Hawaii’s state government favors allowing Hawaiians who can show they are descended from original Hawaiian natives to be able to form a sovereign self-governing system similar to a Native American tribe. President Obama’s U.S. Department of the Interior also supports the idea.

A statewide vote is being held in Hawaii throughout the entire month of November. The problem arises from the fact that only people belonging to a single racial group—indigenous Hawaiians—are allowed to vote.

Long ago, America had a dark history of disallowing certain racial groups to vote. As a result, after the Civil War Congress proposed, and in 1870 the states ratified, the Fifteenth Amendment to the Constitution, which provides, “The right of citizens of the United States to vote shall not be denied or abridged by the United States or by any State on account of race, color, or previous condition of servitude.”

An election that allows only people of a native Hawaiian racial group to vote could easily violate the Fifteenth Amendment. Such a restriction is also suspect under the Fourteenth Amendment’s requirement that all persons enjoy equal protection of the laws.

Hawaii and the election’s organizers attempt to evade these constitutional requirements by claiming that this is a “private” election, thus that any race-based denial of voter participation cannot be attributed to a “State,” and therefore such an election doesn’t violate the exact wording of the Fifteenth Amendment.

Some Hawaiians disagreed and brought a federal lawsuit. Any statewide measure financially sponsored and publicly supported by the state’s government, and which could forever change the form of government in the state, is a public and official election, not some private poll, the plaintiffs argue.

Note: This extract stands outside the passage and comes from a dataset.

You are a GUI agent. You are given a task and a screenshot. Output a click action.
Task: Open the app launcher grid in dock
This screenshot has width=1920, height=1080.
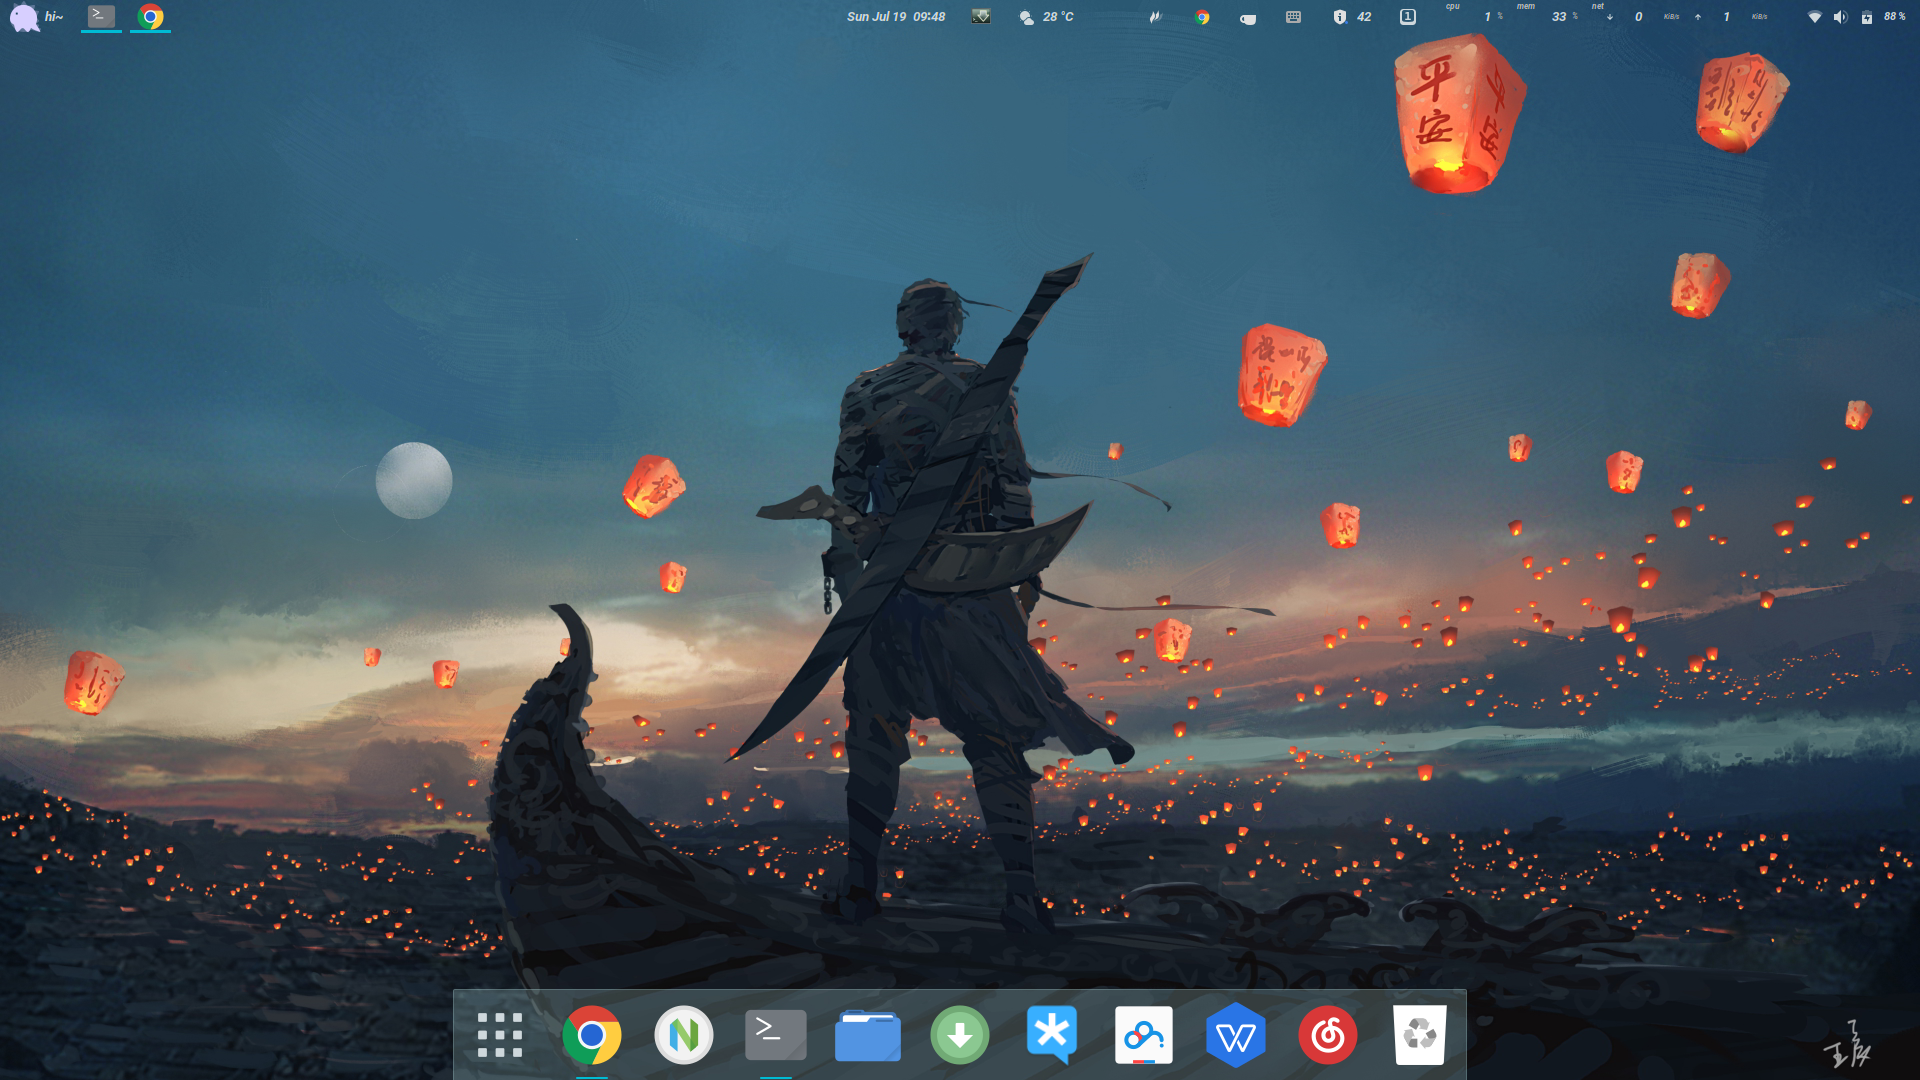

Chief Judge Michael Seabright of the U.S. District Court for the District of Hawaii ruled against the plaintiffs, and allowed the election to take place. The U.S. Court of Appeals for the Ninth Circuit is taking the matter on appeal, but declined to grant any sort of immediate relief in the meantime, such as ordering the state not to recognize the results once balloting is complete and all the votes have been tabulated.

The plaintiffs applied for emergency relief to the Supreme Court, with such requests going to Kennedy as the circuit justice who supervises the Ninth Circuit. On Nov. 27, Justice Kennedy ordered an immediate halt to the counting of ballots, though he did not order that the casting of ballots had to stop during the month-long process.

Instead, his two-paragraph order reads in part, “It is ordered that the respondents are enjoined from counting the ballots cast in, and certifying the winners of, the election described in the application,” pending further orders from him or from the entire Supreme Court.

This is a temporary measure, one that will allow the judiciary to determine whether or not this election is unconstitutional before it allows a certified result that may seem to carry the appearance of legitimacy. The precise wording of the order suggests that it may be for only a short duration, and that the Court may alter the order after additional consideration.